Instructions to follow ▸ Reproduce the full listing as it stands. Images do not belong in the copy.

Material for this exercise Start Marker

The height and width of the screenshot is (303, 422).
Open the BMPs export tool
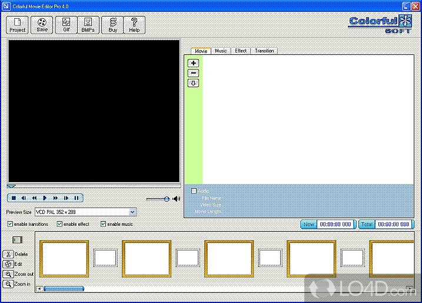coord(88,25)
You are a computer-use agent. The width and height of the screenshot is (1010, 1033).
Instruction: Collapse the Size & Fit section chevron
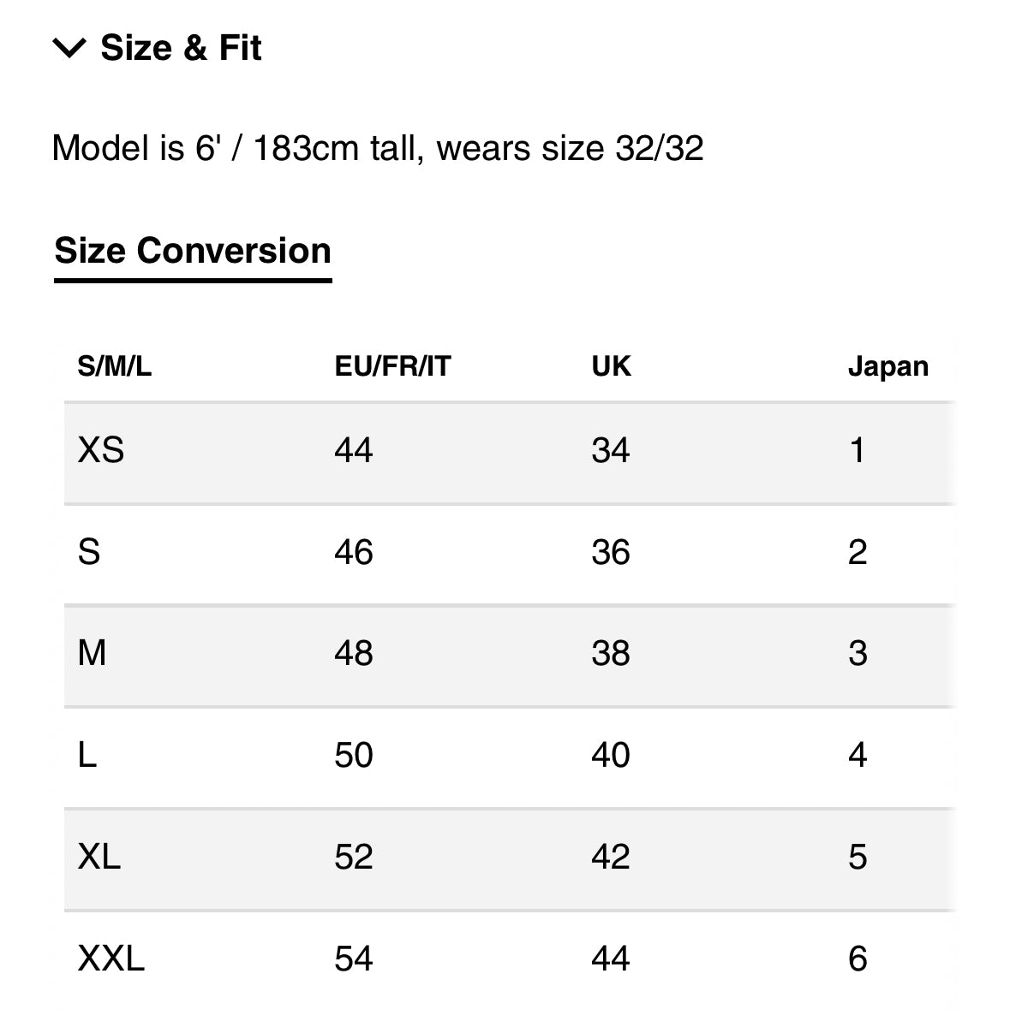(x=69, y=48)
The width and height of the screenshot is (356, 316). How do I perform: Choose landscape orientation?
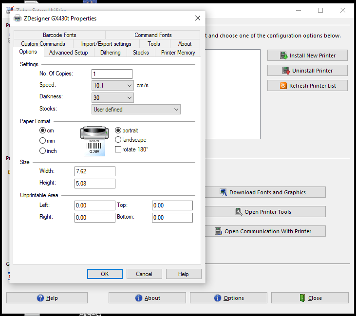click(118, 140)
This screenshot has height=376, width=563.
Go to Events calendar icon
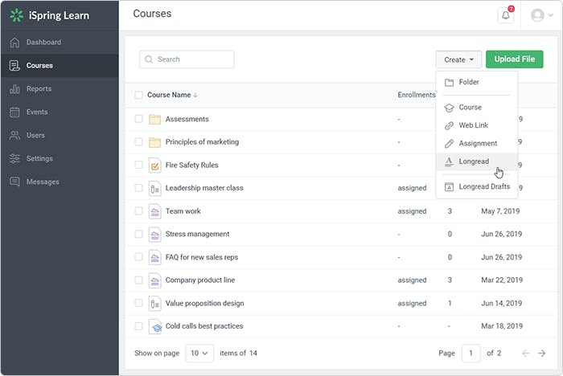coord(14,112)
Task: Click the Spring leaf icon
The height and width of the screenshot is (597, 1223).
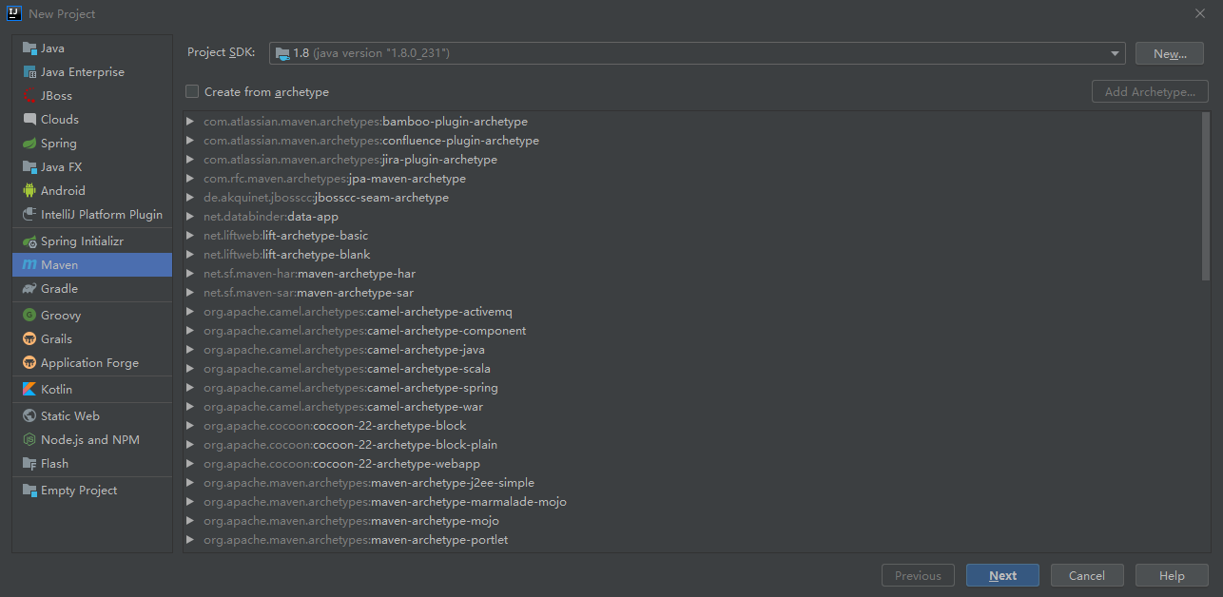Action: [x=29, y=144]
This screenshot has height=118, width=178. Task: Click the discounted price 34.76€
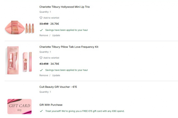point(55,64)
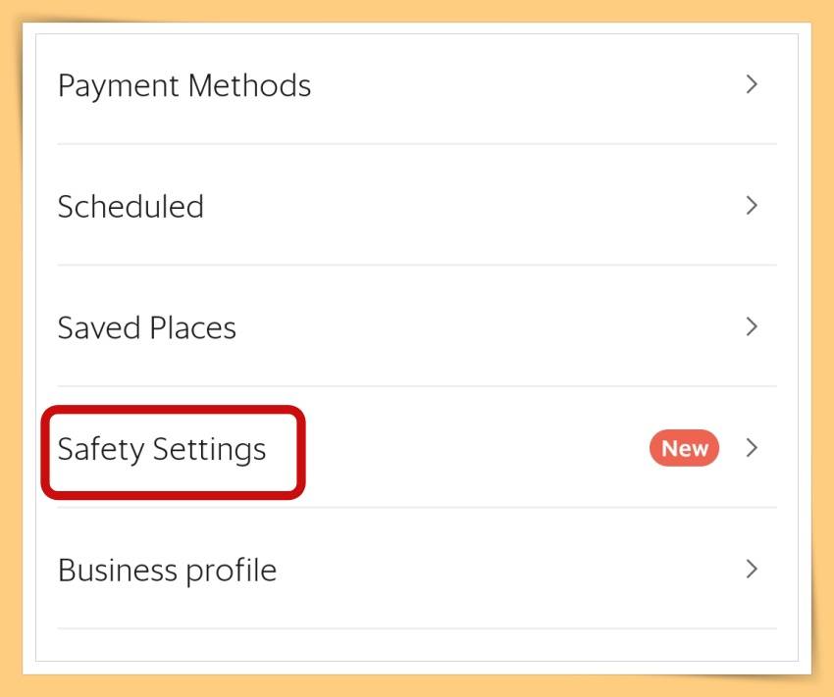Screen dimensions: 834x697
Task: Click the chevron next to Payment Methods
Action: click(752, 84)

Material for this exercise End Marker

Result for this task ▸
The height and width of the screenshot is (303, 422).
Open the BMPs export tool
coord(88,25)
You are a computer-use agent. The width and height of the screenshot is (1010, 1033).
Instruction: Collapse the Size & Fit section chevron
(x=69, y=48)
The width and height of the screenshot is (356, 316). How do I perform: Choose landscape orientation?
click(118, 140)
This screenshot has height=376, width=563.
Go to Events calendar icon
coord(14,112)
Task: Click the Spring leaf icon
The height and width of the screenshot is (597, 1223).
Action: [x=29, y=144]
This screenshot has height=118, width=178. Task: Click the discounted price 34.76€
point(55,64)
Screen dimensions: 834x697
Task: Click the chevron next to Payment Methods
Action: click(752, 84)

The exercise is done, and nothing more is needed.